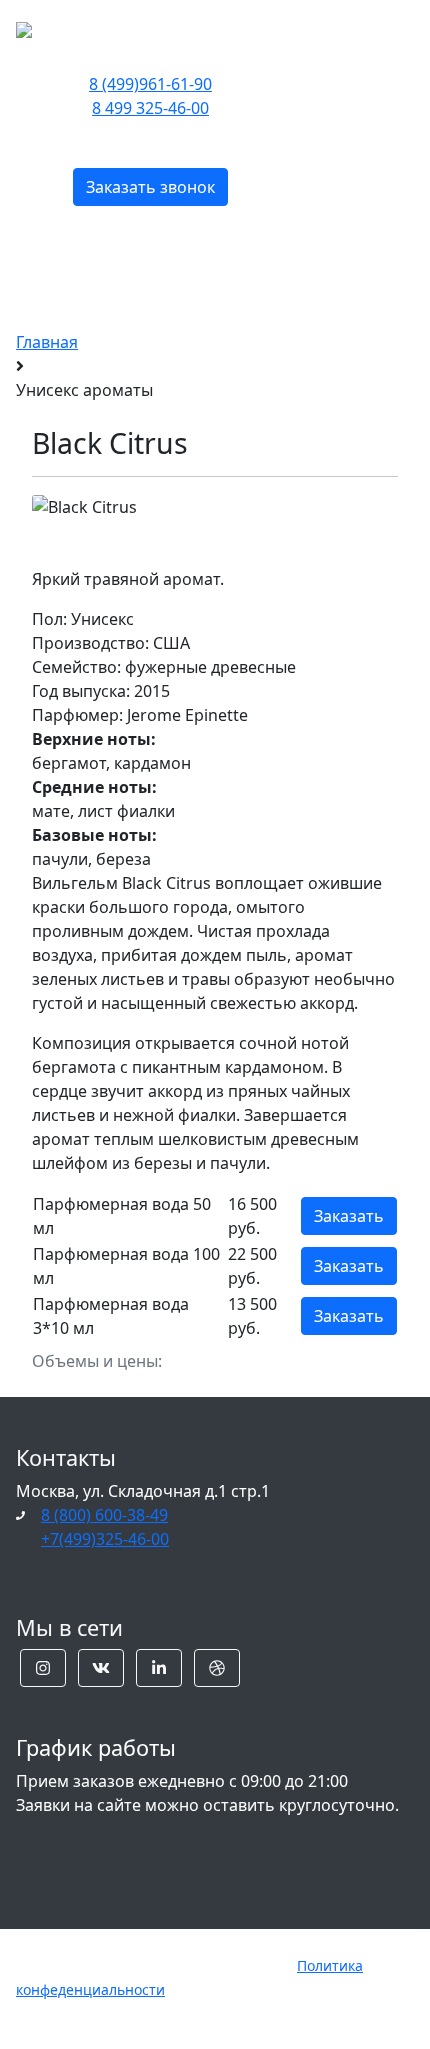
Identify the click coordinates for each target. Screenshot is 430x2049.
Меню (348, 27)
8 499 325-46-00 (150, 108)
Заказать (349, 1216)
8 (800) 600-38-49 (104, 1515)
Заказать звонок (150, 187)
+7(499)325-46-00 (105, 1539)
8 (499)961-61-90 (150, 84)
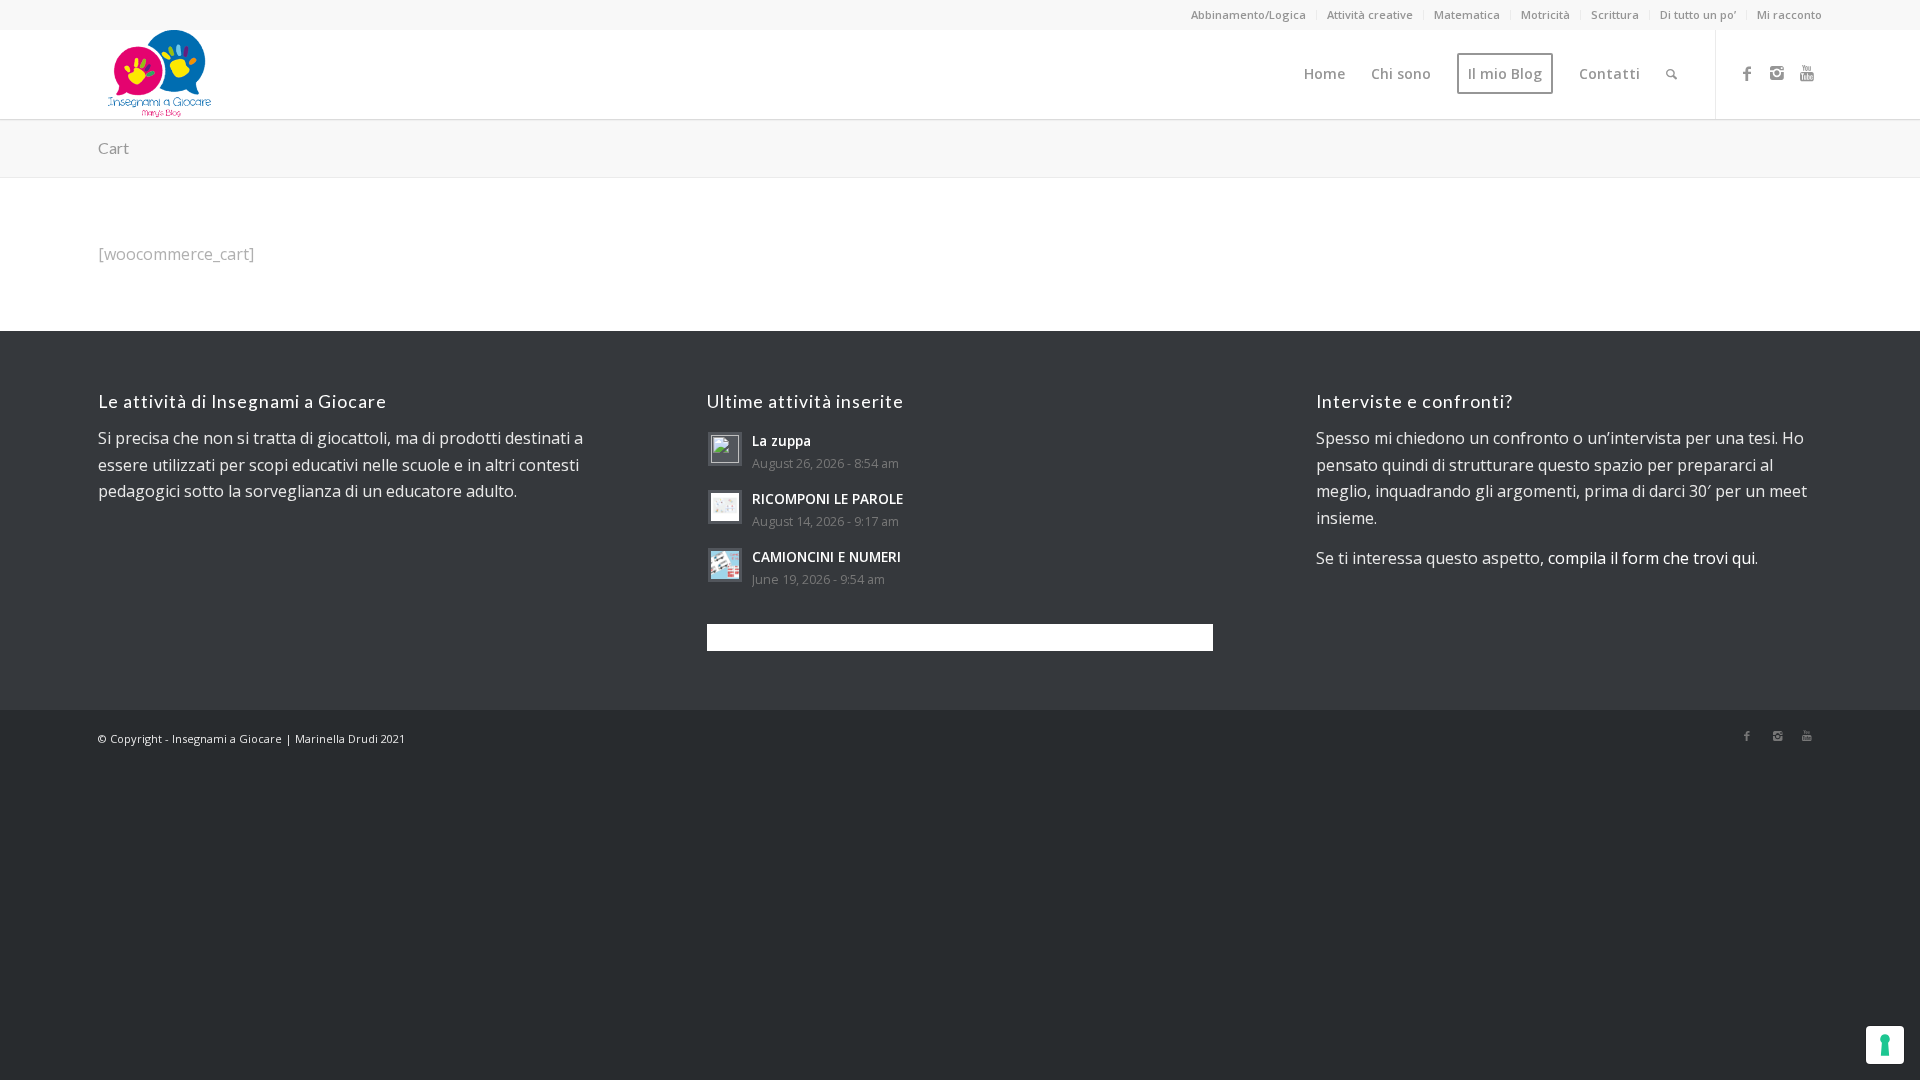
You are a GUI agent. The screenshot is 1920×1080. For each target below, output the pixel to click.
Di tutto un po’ (1698, 14)
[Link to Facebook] (1747, 73)
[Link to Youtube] (1807, 73)
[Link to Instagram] (1777, 73)
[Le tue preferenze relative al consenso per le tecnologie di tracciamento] (1885, 1045)
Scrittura (1615, 14)
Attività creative (1370, 14)
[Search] (1671, 74)
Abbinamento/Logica (1248, 14)
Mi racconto (1789, 14)
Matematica (1467, 14)
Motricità (1545, 14)
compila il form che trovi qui (1651, 558)
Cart (113, 147)
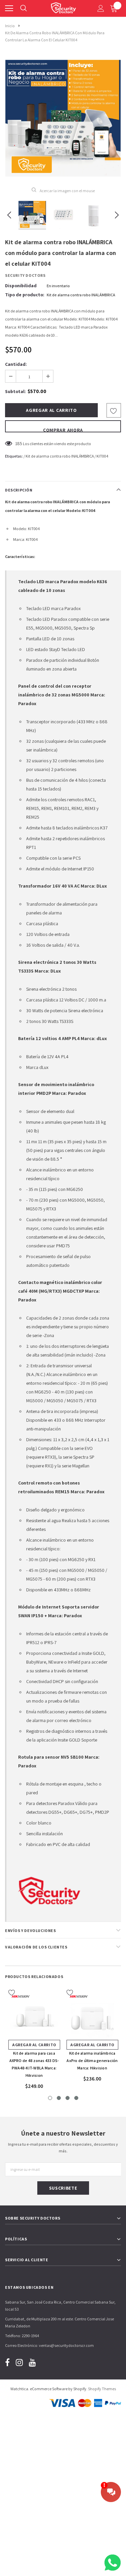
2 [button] (59, 2098)
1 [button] (50, 2098)
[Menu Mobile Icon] (9, 8)
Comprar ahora (63, 429)
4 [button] (76, 2098)
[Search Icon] (23, 8)
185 (18, 443)
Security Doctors (25, 275)
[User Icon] (100, 8)
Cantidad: (16, 364)
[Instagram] (19, 2362)
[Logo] (63, 6)
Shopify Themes (102, 2388)
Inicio (10, 25)
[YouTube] (32, 2362)
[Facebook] (7, 2362)
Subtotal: (15, 391)
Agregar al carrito (34, 2044)
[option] (63, 118)
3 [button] (68, 2098)
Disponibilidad (21, 286)
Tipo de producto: (24, 295)
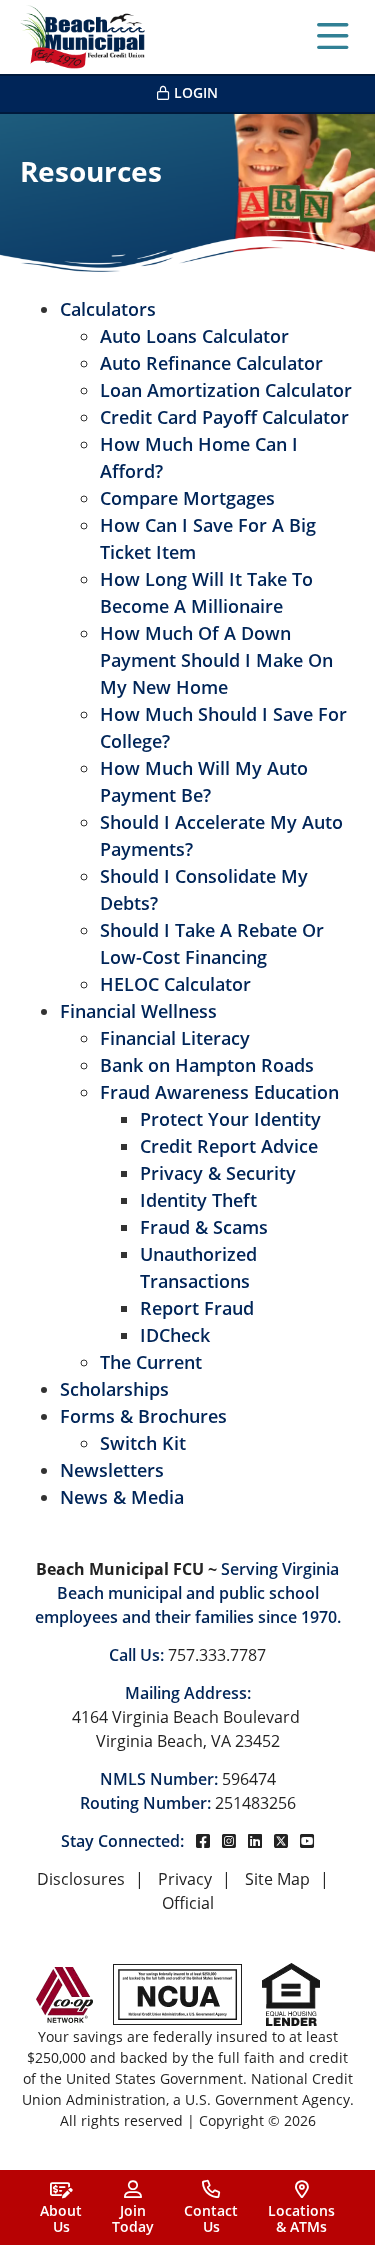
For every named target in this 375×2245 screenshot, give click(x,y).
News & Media (122, 1497)
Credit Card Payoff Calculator (224, 417)
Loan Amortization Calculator (226, 390)
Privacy (185, 1879)
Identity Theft (198, 1200)
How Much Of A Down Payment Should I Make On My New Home (216, 660)
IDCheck (175, 1335)
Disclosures (81, 1879)
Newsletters (112, 1470)
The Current (151, 1362)
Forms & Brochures (143, 1416)
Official (188, 1903)
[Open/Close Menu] (333, 37)
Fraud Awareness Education (219, 1092)
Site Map (277, 1879)
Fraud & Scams (204, 1227)
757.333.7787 (217, 1655)
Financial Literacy (175, 1038)
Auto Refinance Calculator (211, 363)
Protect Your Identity (230, 1119)
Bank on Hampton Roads (207, 1065)
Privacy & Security (218, 1173)
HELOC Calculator (175, 984)
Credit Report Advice (229, 1146)
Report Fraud (197, 1308)
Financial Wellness (138, 1011)
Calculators (108, 309)
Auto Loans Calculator (194, 336)
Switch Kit (143, 1443)
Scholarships (114, 1389)
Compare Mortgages (187, 498)
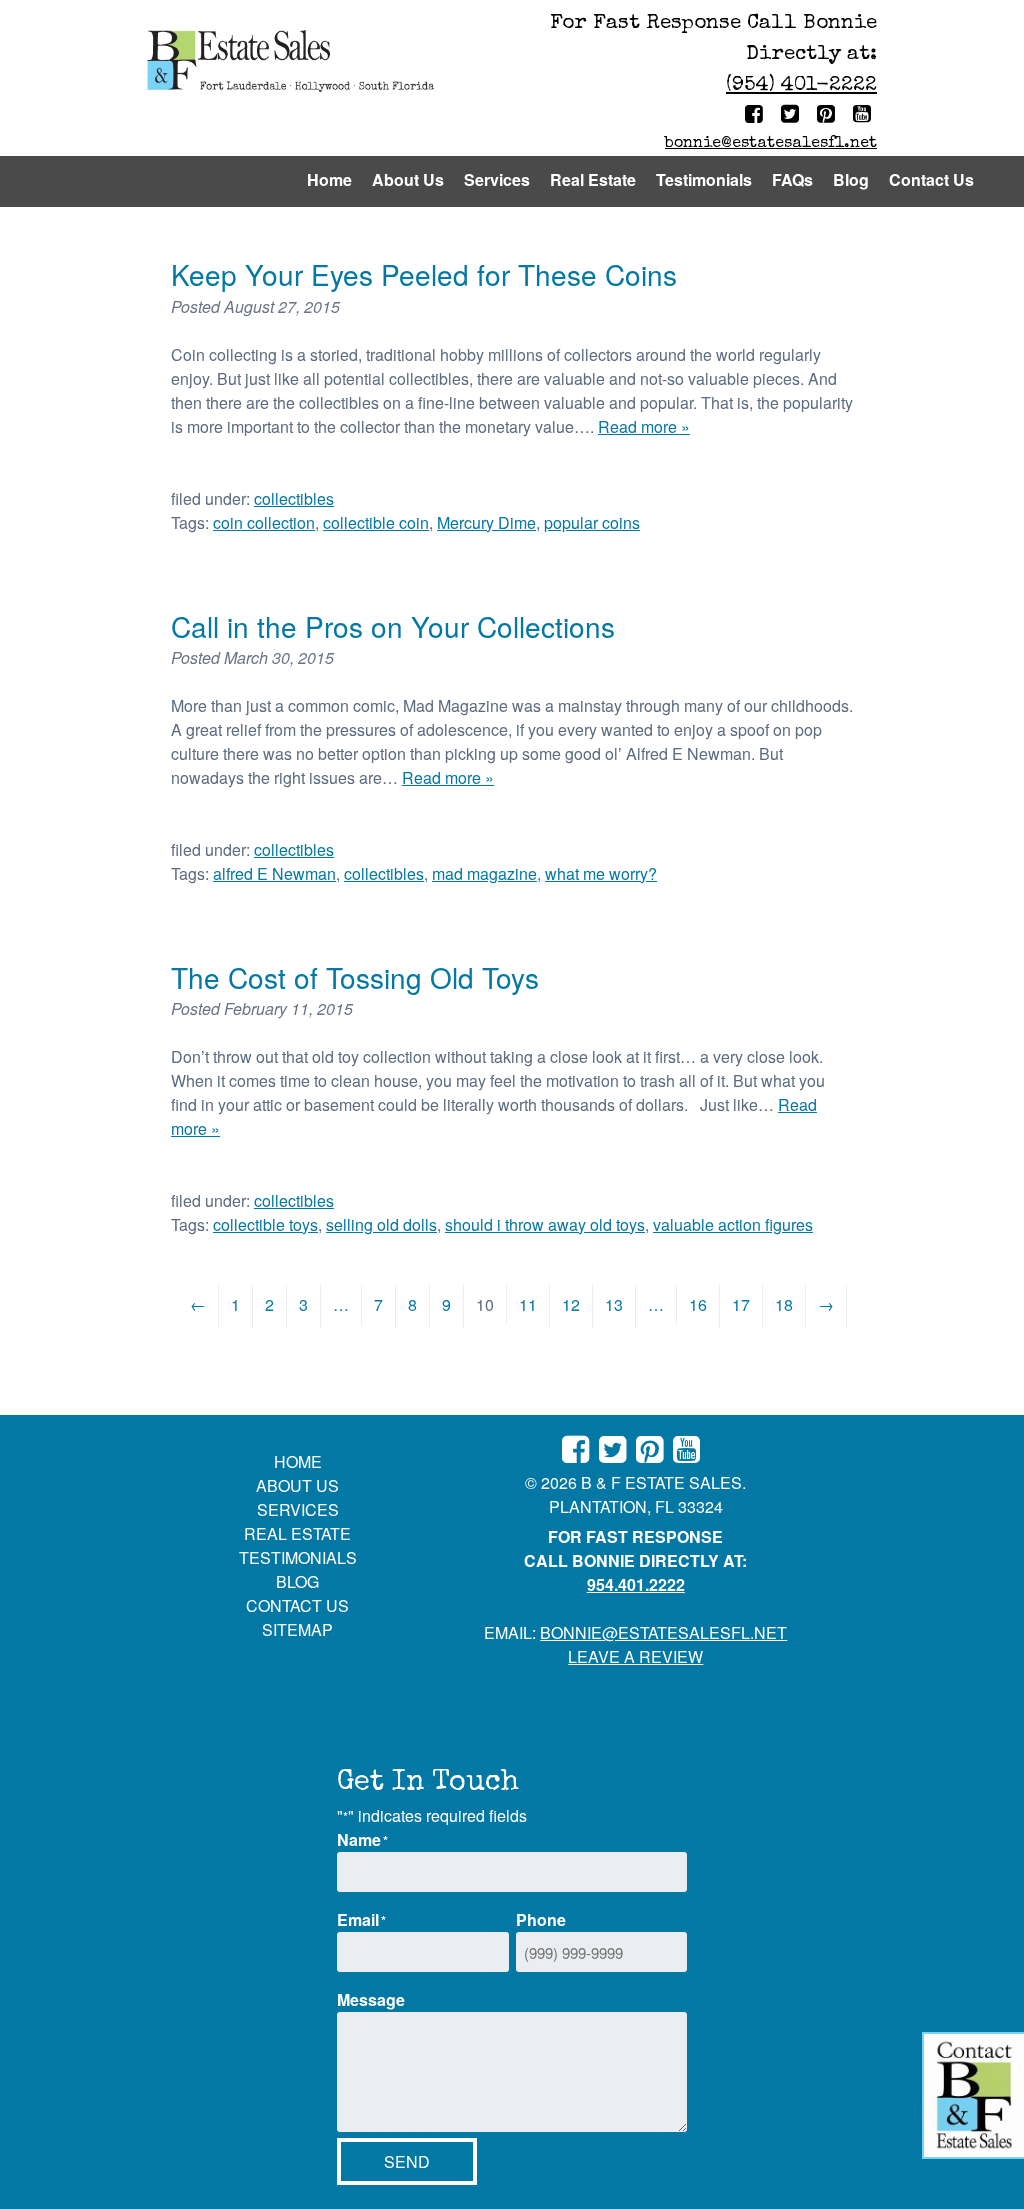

### TASK INSTRUCTIONS
When you reach a picture, pass over it; write out all other material exactly.

### EXERCISE OUTPUT
Identify the click coordinates for each target. Screenshot is 430x2049.
Меню (348, 27)
8 499 325-46-00 (150, 108)
Заказать (349, 1216)
8 (800) 600-38-49 (104, 1515)
Заказать звонок (150, 187)
+7(499)325-46-00 (105, 1539)
8 (499)961-61-90 (150, 84)
You are a GUI agent. The screenshot is 1920×1080. For each target below, output the pixel to click.
Di tutto un po’ (1698, 14)
[Link to Facebook] (1747, 73)
[Link to Youtube] (1807, 73)
[Link to Instagram] (1777, 73)
[Le tue preferenze relative al consenso per le tecnologie di tracciamento] (1885, 1045)
Scrittura (1615, 14)
Attività creative (1370, 14)
[Search] (1671, 74)
Abbinamento/Logica (1248, 14)
Mi racconto (1789, 14)
Matematica (1467, 14)
Motricità (1545, 14)
compila il form che trovi qui (1651, 558)
Cart (113, 147)
2 [button] (59, 2098)
1 [button] (50, 2098)
[Menu Mobile Icon] (9, 8)
Comprar ahora (63, 429)
4 [button] (76, 2098)
[Search Icon] (23, 8)
185 (18, 443)
Security Doctors (25, 275)
[User Icon] (100, 8)
Cantidad: (16, 364)
[Instagram] (19, 2362)
[Logo] (63, 6)
Shopify Themes (102, 2388)
Inicio (10, 25)
[YouTube] (32, 2362)
[Facebook] (7, 2362)
Subtotal: (15, 391)
Agregar al carrito (34, 2044)
[option] (63, 118)
3 [button] (68, 2098)
Disponibilidad (21, 286)
Tipo de producto: (24, 295)
For every named target in this 375×2245 screenshot, give click(x,y).
News & Media (122, 1497)
Credit Card Payoff Calculator (224, 417)
Loan Amortization Calculator (226, 390)
Privacy (185, 1879)
Identity Theft (198, 1200)
How Much Of A Down Payment Should I Make On My New Home (216, 660)
IDCheck (175, 1335)
Disclosures (81, 1879)
Newsletters (112, 1470)
The Current (151, 1362)
Forms & Brochures (143, 1416)
Official (188, 1903)
[Open/Close Menu] (333, 37)
Fraud Awareness Education (219, 1092)
Site Map (277, 1879)
Fraud & Scams (204, 1227)
757.333.7787 (217, 1655)
Financial Literacy (175, 1038)
Auto Refinance Calculator (211, 363)
Protect Your Identity (230, 1119)
Bank on Hampton Roads (207, 1065)
Privacy & Security (218, 1173)
HELOC Calculator (175, 984)
Credit Report Advice (229, 1146)
Report Fraud (197, 1308)
Financial Wellness (138, 1011)
Calculators (108, 309)
Auto Loans Calculator (194, 336)
Switch Kit (143, 1443)
Scholarships (114, 1389)
Compare Mortgages (187, 498)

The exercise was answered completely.